§ WHAT IS BEING ASKED: Copy out each line of the data that contains "Click".

§ DATA SUPPLIED:
- - - - -
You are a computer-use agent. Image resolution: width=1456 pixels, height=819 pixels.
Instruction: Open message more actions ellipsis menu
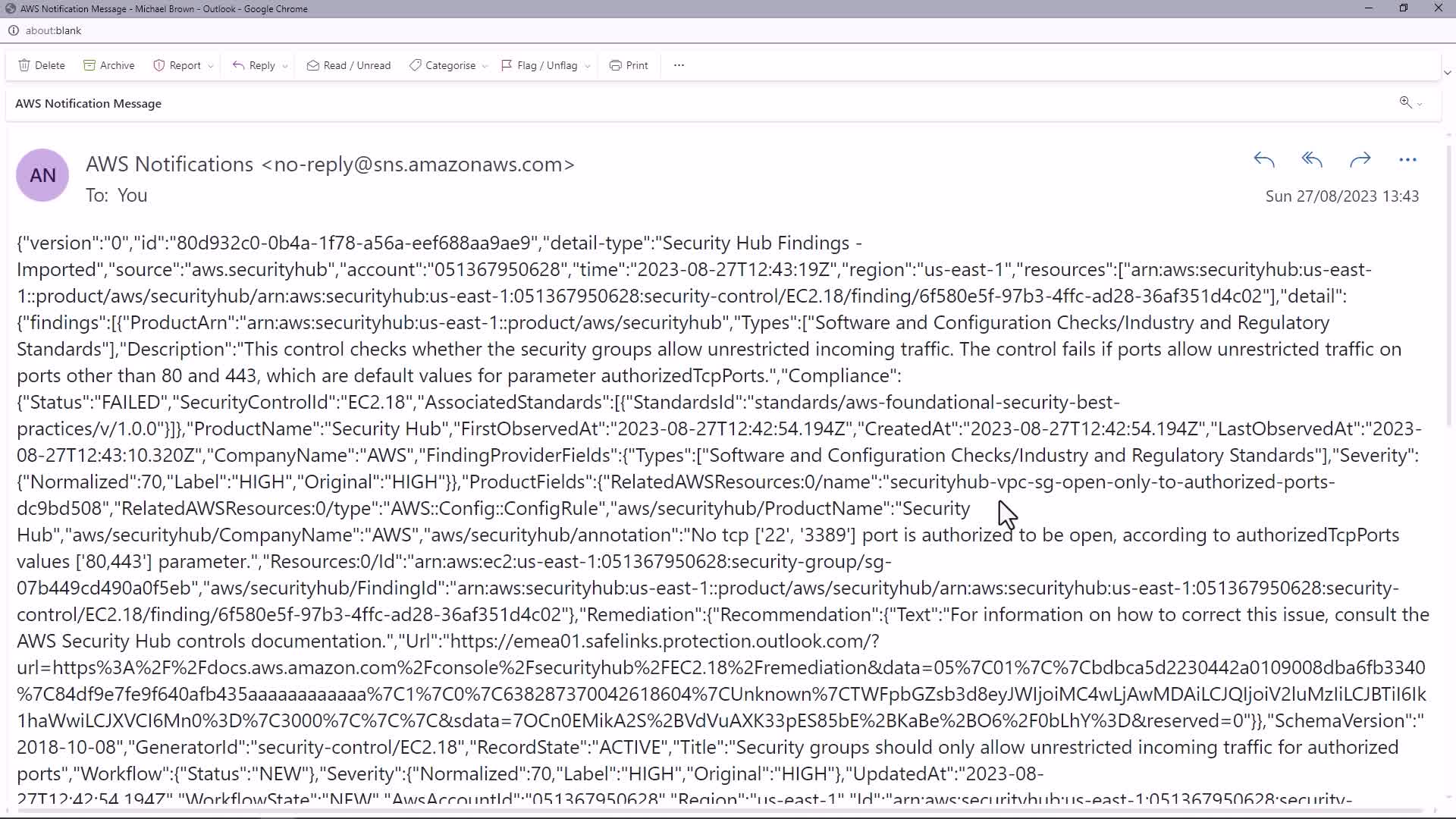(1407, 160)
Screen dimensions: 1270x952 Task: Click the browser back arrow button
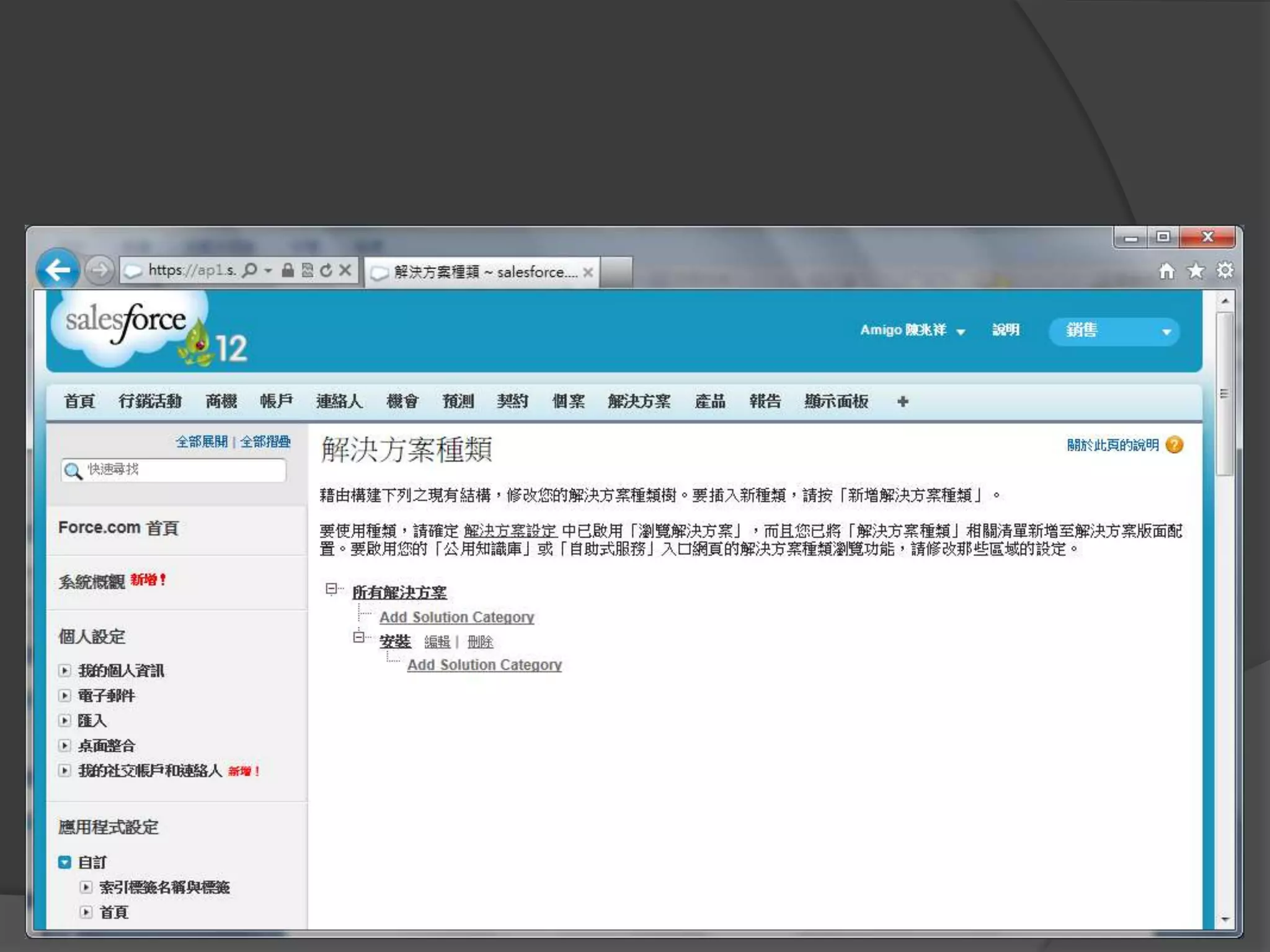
- - - - -
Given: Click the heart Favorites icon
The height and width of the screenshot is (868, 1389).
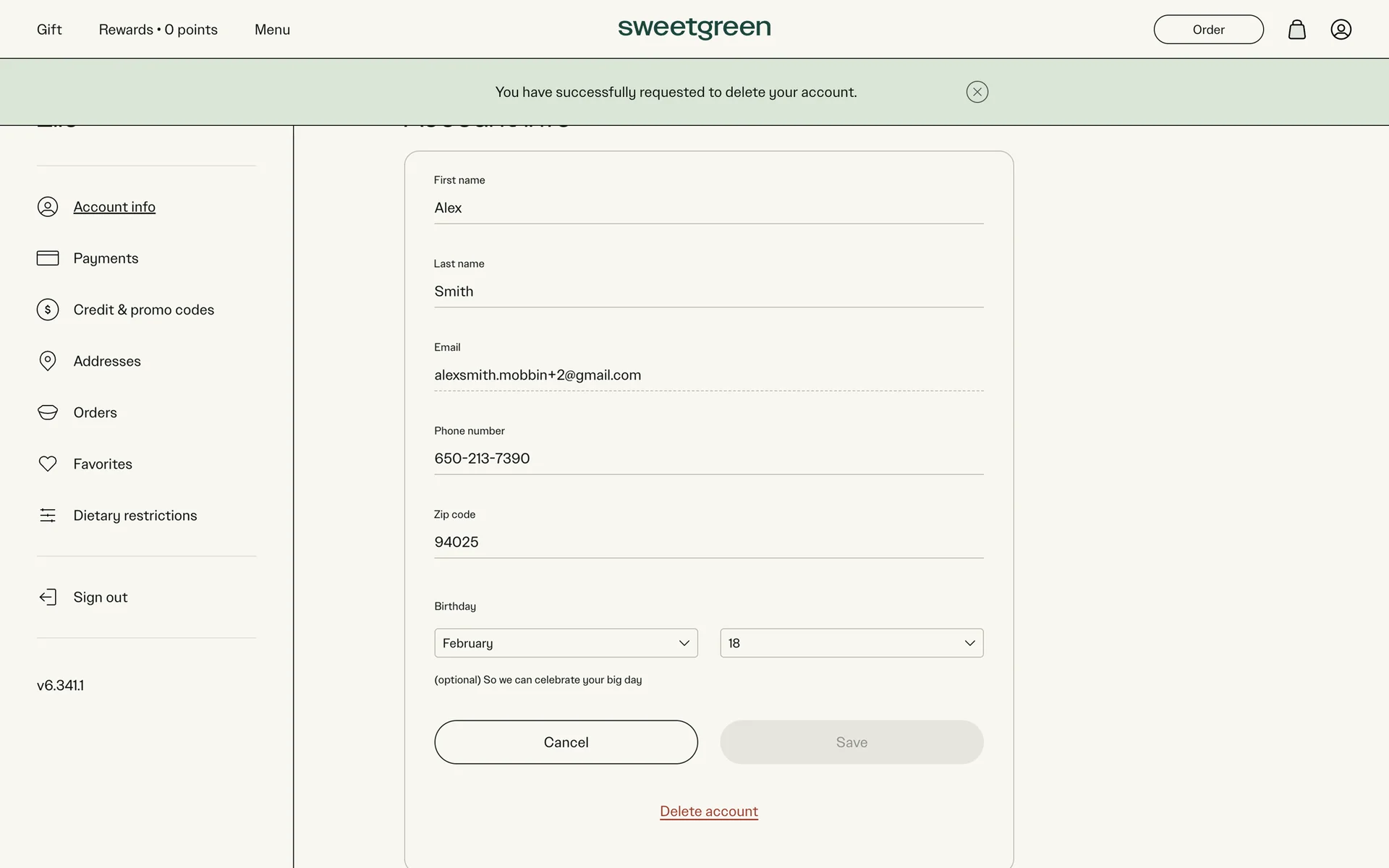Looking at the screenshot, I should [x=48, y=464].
- - - - -
§ SOLUTION:
Screen dimensions: 1270x952 Task: Click the browser back arrow button
Given: Click the heart Favorites icon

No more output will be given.